The code is taken from learing rust by @quinedot

As it says,

fn foo<'s, 'l: 's>(v: std::cell::Cell<Box<dyn Display + 'l>>) -> std::cell::Cell<Box<dyn Display + 's>> {
    v
}

can be compiled, but

fn foo<'s, 'l: 's>(v: std::cell::Cell<Box<Box<dyn Display + 'l>>>) -> std::cell::Cell<Box<Box<dyn Display + 's>>> {
    v
}

can't.

It does, but I am thinking is the 2nd one really dangerous?

The Variance is so called unsized coercions in the book, though is really nothing to do with the sizeness.

I think the reason underhook it because dyn Display + 's is just an unknown type, you can't assign some reference to the type under dyn Display, you can only annotate the type's lifetime as whole.
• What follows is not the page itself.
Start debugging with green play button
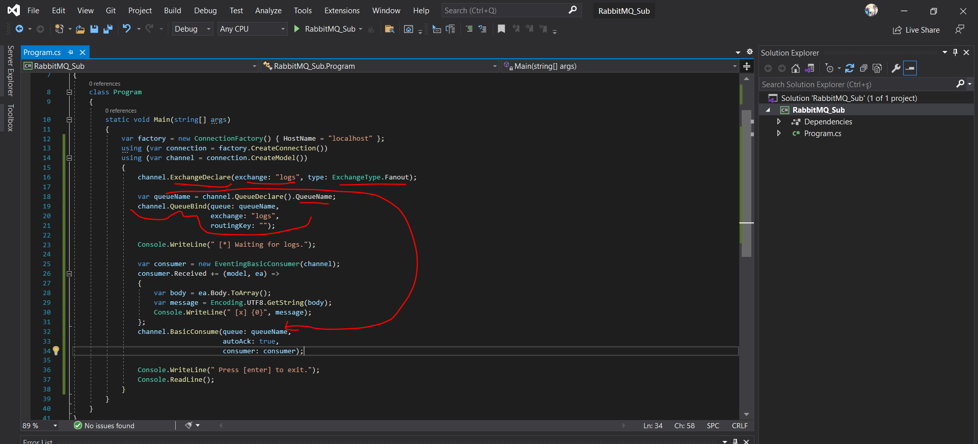The width and height of the screenshot is (978, 444). click(297, 29)
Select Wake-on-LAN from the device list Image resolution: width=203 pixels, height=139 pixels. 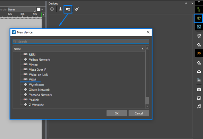(39, 74)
But when it's a member of struct, it is different; because T<dyn Trait + 'long> means T maybe as long as 'long; Cell<Box<dyn Display + 's>>, for example, dyn Display has a life 's, then Box<<dyn Display + 's>> can't exceed the 's too, then Cell<Box<dyn Display + 's>> is same.

Why

fn foo<'s, 'l: 's>(v: std::cell::Cell<Box<dyn Display + 'l>>) -> std::cell::Cell<Box<dyn Display + 's>> {
    v
}

is accepted because the cell is passed by value, after Cell<'l> was considered as Cell<'s>, it can't be move out to outer scope of 's.

But I think the same applies to Cell<Box<Box<dyn Display + 's>>>, there is no chance for it to be moved out of 's, so seems there is no chance for it to result in dangerous things.

If we accept the existing "ultra-covariance" coercions (that aren't really variance) are sound, I can't think of why the nested one involving only lifetimes would not be sound.

But allowing such a coercion would have to be a special case instead of utilizing the same trait-based unsizing coercions as, say, supertrait upcasts (as those can change the vtable pointer). Which is how things work today.